One of the most popular attractions in Philadelphia's world-famous Mütter Museum is the Chevalier Jackson Foreign Body Collection: a beguiling set of drawers filled with thousands of items that had been swallowed or inhaled, then extracted nonsurgically by a pioneering laryngologist using rigid instruments of his own design. How do people's mouths, lungs, and stomachs end up filled with inedible things, and what do they become once arranged in Jackson's aura-laden cabinet? What drove Dr. Chevalier Jackson's peculiar obsession not only with removing foreign bodies from people’s upper torsos but also with saving and cataloging the items that he retrieved?
Animating the space between interest and terror, curiosity and dread, award-winning author Mary Cappello explores what seems beyond understanding: the physiology of the human swallow, and the poignant and baffling psychology that compels people to ingest non-nutritive things. On a quest to restore the narratives that haunt Jackson’s uncanny collection, she discovers that all things are secretly edible.

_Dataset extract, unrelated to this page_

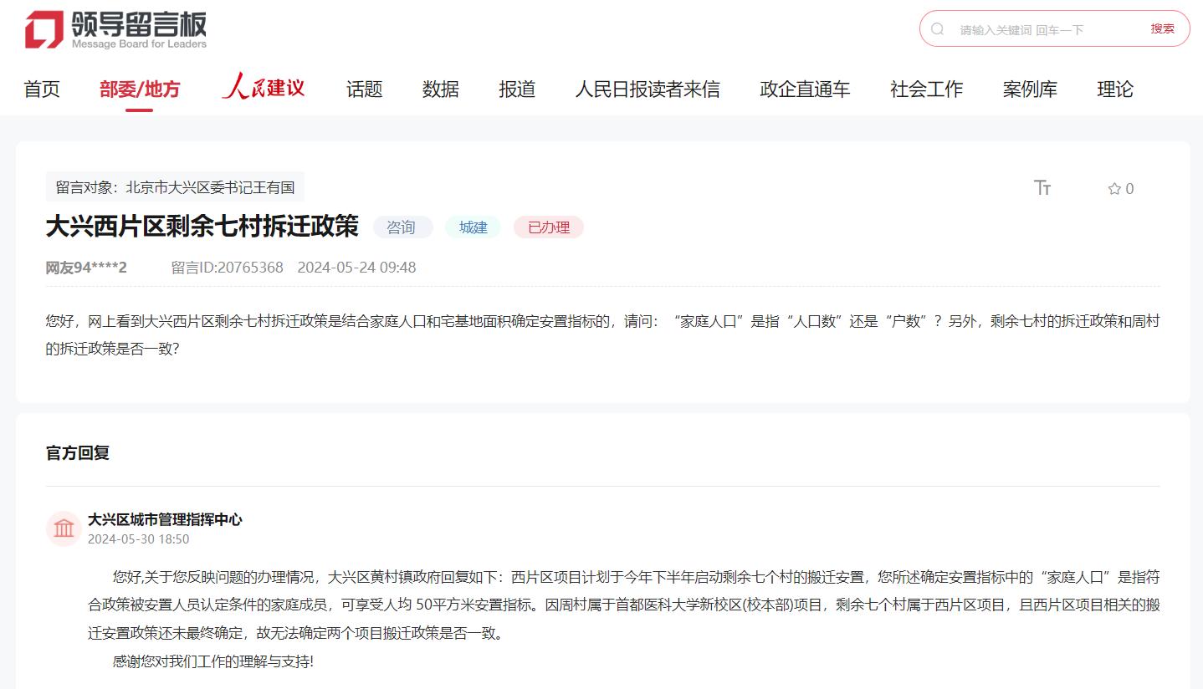This screenshot has width=1203, height=689.
Task: Type in the keyword search field
Action: (1046, 29)
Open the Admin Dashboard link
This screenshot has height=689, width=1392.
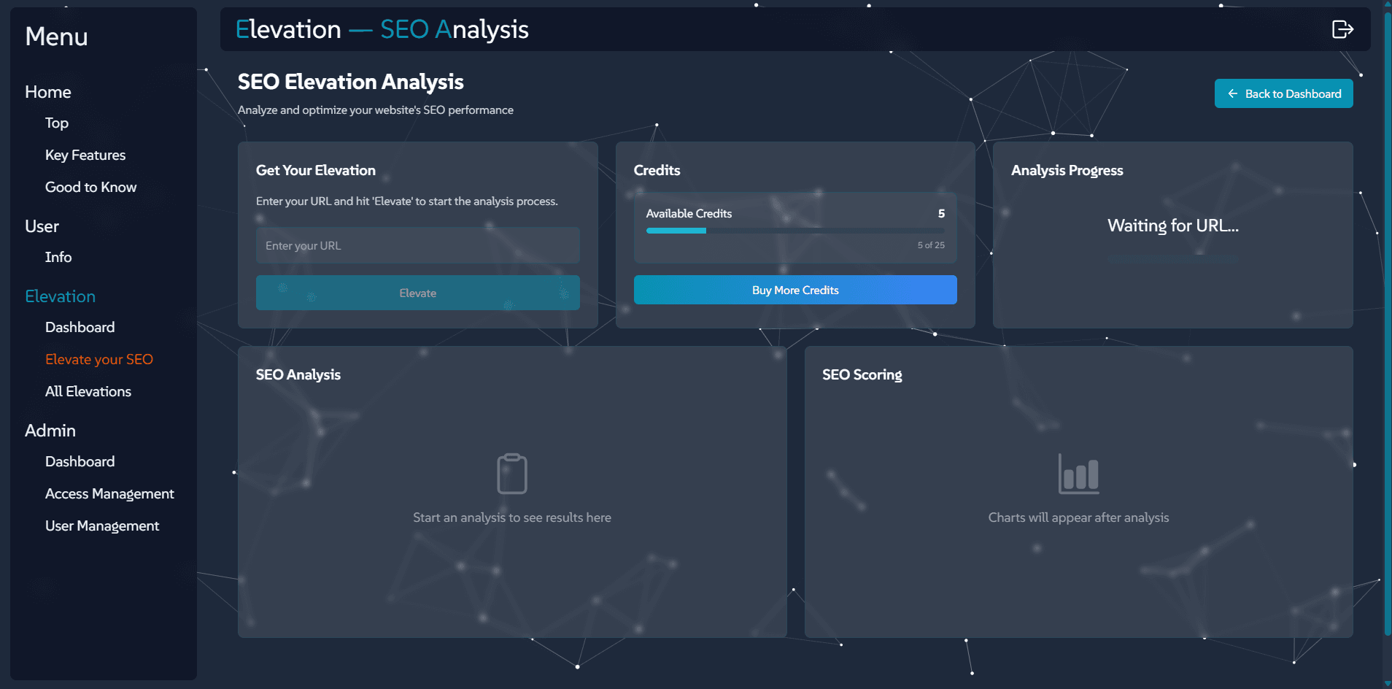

Combining original research with a sympathetic and evocative sensibility, Cappello uncovers a history of racism and violence, of forced ingestion and "hysteria," of class and poverty that left children to bank their family’s last quarters in their mouths. Here, the seemingly disparate but equally marvelous worlds of the circus and the medical amphitheater meet in characters ranging from sword swallowers and women who lunched on hardware to the sensitive, bullied boy who grew up to be the father of endoscopy.
Advance Praise
"Swallow is a surprising and original work. It is biography on the slant, a meditation that transcends boundaries and genres, written with scholarship, humor, and panache. I urge you to take this journey." Ricky Jay
"I was astonished and delightedgrabbed by the throat, indeedby this most remarkable book, which took me down a thousand little red lanes, and laid out in excruciating and fascinating detail all those myriad of itemscorks to safety pins to draughts of lye and three-foot swordsthat have managed to pass down there too. It is a wonderful and bizarre book: gorge yourself on it, and gulp.” Simon Winchester, author of Atlantic: The Biography of an Ocean
"Swallow is a wonderful, intriguing book, a fascinating glimpse into a true medical pioneer and a life's work. Mary Cappello delves into what it means to ingest things we weren’t meant to eat, and how the line between our bodies and foreign bodies can sometimes blur. Every object tells a story, and the stories here are marvelous." Colin Dickey, author of Crankiolepty: Grave Robbing and the Search for Genius
About the Author
Mary Cappello's three previous books of literary nonfiction are Awkward, a Los Angeles Times bestseller; Called Back, a critical memoir on cancer that won a ForeWord Book of the Year Award and an Independent Publisher Book Award; and the memoir Night Bloom. A recipient of the Bechtel Prize for Educating the Imagination from Teachers and Writers Collaborative and the Dorothea LangePaul Taylor Prize from Duke University’s Center for Documentary Studies, she is a former Fulbright lecturer at the Gorky Literary Institute (Moscow) and currently a professor of English and creative writing at the University of Rhode Island. She lives in Providence.